Windermere Jetty Museum, designed by Carmody Groarke, is one of six projects to make the list of contenders for the biggest architectural award of the year.
The finalists were chosen from the list of 54 national award winners, which included four North West projects: DK Architects’ The Gables in Liverpool, Stephenson hamilton risley Studio’s The Oglesby Centre at Halle St Peter’s in Manchester, Woollacott Gilmartin Architects’ Pele Tower House in Cumbria, and, of course, the Windermere Jetty Museum.
Carmody Groarke’s Windermere Jetty Museum, which was created for Lakeland Arts, was also named North West Building of the Year by RIBA. The project is in good company on the Stirling Prize shortlist. The other schemes to land a spot are:
- 15 Clerkenwell Close by Groupwork for 15CC
- Cambridge Central Mosque by Marks Barfield Architects for Cambridge Mosque Trust
- Key Worker Housing by Stanton Williams for the University of Cambridge
- Kingston University London – Town House by Grafton Architects for Kingston University
- Tintagel Castle Footbridge by Ney & Partners and William Matthews Associates for English Heritage
RIBA Chair of Award Group Jo Bacon said:
“This year the Stirling Prize shortlist represents the value and diversity of architectural invention. Our members are exploring structural and environmental challenges to deliver civic places of value to our society.
“Each one of these projects has delivered best in class environmental standards while creating extraordinary architectural solutions appropriate to their context.
“Our jury members recognised that these projects had a vision that was reflected in all aspects of the design. They demonstrate architectural and conceptual ambition while offering delight to both the owners and their visitors.”

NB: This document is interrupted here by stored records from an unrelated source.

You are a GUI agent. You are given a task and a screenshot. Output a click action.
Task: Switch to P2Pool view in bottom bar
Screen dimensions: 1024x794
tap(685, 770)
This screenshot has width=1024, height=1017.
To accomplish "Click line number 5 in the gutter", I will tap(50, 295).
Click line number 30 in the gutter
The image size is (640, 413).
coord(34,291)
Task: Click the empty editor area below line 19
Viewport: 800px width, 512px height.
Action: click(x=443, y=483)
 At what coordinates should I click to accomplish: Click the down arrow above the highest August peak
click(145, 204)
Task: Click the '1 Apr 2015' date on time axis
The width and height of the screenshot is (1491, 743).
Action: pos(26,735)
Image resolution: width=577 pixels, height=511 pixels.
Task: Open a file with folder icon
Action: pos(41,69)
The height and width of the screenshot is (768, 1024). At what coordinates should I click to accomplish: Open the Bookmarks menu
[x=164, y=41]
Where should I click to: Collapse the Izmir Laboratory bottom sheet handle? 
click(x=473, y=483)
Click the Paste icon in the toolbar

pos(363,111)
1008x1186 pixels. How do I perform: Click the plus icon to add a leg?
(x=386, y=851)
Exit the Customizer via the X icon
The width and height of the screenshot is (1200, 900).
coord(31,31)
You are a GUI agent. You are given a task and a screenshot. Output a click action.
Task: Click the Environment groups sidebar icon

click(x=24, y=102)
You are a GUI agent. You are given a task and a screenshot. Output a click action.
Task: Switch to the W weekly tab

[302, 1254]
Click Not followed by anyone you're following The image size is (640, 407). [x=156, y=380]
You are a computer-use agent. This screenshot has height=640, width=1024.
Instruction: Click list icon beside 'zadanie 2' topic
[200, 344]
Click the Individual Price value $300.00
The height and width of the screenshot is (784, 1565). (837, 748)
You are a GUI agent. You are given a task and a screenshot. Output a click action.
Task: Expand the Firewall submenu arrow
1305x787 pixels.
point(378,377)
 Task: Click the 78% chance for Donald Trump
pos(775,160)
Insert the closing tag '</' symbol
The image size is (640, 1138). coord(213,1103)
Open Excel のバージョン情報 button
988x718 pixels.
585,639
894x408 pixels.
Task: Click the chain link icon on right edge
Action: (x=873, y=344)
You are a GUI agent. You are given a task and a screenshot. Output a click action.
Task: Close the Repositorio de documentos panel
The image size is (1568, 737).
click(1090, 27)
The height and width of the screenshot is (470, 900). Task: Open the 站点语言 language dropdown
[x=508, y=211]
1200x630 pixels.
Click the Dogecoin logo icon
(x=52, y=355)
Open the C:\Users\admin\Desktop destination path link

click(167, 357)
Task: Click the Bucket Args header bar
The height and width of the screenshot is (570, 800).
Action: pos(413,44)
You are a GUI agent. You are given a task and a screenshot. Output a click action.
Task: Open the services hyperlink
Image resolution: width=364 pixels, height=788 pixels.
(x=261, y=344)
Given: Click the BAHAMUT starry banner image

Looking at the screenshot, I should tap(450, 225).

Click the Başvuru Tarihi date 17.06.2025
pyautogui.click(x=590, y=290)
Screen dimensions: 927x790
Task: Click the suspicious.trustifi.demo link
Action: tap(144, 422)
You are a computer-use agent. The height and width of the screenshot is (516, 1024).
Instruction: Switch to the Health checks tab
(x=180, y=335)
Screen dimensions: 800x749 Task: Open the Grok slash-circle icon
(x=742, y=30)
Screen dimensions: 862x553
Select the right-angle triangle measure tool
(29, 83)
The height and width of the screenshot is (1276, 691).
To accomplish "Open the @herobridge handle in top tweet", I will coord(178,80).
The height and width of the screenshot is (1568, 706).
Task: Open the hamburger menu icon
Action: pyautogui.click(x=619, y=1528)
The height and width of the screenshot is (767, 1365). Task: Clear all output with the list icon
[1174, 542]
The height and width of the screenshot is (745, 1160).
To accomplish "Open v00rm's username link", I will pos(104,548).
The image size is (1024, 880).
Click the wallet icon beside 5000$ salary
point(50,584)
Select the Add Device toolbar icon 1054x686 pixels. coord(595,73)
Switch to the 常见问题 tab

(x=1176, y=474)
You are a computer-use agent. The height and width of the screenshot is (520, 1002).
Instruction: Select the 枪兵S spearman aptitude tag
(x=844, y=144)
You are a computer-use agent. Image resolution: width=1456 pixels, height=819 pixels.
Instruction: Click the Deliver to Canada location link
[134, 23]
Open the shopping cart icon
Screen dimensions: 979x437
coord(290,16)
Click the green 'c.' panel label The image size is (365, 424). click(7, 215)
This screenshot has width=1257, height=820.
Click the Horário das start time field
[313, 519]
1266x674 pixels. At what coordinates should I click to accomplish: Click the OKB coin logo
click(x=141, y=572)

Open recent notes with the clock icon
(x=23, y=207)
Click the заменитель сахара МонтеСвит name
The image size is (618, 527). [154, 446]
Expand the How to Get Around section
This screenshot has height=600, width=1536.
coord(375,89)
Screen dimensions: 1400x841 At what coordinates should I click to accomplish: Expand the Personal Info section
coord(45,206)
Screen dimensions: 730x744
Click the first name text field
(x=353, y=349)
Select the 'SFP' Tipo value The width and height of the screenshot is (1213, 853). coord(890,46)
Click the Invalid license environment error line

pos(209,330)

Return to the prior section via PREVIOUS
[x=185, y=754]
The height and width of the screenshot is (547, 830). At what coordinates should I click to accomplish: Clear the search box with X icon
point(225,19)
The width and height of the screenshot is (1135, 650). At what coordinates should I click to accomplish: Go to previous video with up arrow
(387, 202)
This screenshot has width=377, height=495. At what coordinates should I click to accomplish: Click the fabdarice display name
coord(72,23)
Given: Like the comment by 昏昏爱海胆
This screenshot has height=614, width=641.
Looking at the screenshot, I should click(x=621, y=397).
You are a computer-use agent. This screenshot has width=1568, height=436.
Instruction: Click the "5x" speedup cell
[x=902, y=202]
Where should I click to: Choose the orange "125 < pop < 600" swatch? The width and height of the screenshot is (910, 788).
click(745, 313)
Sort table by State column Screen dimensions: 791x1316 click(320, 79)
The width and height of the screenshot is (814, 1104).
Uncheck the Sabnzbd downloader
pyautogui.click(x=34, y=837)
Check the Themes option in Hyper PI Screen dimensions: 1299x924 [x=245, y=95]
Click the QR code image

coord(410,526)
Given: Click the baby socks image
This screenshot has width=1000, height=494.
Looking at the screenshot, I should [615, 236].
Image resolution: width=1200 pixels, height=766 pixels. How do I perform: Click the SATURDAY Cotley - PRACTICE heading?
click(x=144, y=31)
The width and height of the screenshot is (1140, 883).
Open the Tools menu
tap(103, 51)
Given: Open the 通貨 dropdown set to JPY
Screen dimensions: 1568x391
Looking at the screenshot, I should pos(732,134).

When the jury visited Windermere Jetty Museum, they praised the way it plays with the surrounding landscape.
“The building’s important relationship to the lake, and its setting in the National Park, is reflected in exemplary strategies for water, land use and ecology,” the jury noted in its report. “The building touches the earth lightly and sits comfortably in its setting. New landscaping complements the existing and is designed to enhance biodiversity; water use has been minimised and sustainable drainage strategies implemented.”
The jury went on:
“The client, Lakeland Arts, is to be applauded for having the confidence and ambition to commission this significant piece of architecture and major building in a sensitive location at the heart of the Lake District National Park. The project has been seen through with rigour and integrity from the architectural competition in 2011to its successful opening to the public. It has enabled Lakeland Arts to further develop their longstanding commitment to artistic and cultural engagement with visitors and the local community.
“The panel recognises this as an outstanding scheme. The unique setting demanded a scheme with a clear vision and of the highest quality. The resulting building has been handled with sensitivity and deftness. It has a restrained and simple beauty that is boldly confident in its design and delivery.”
Jonathan Cook Landscape Architecture was the landscape architect for the project. Thomas Armstrong Construction was the lead contractor.
Turner & Townsend handled project management and acted as the quantity surveyor and cost consultant, while Lucion Services was the health and safety consultant.
Arup was the structural engineer, as well as environmental and M&E engineer and acoustic engineer for the scheme. Lawrence Webster Forrest was the fire engineer. Jane Toplis Associates was the access consultant.
Other key members of the development team included ecologist Middlemarch Environmental and approved building inspector Butler & Young. Real Studios handled exhibition design. A practice for everyday life oversaw graphics.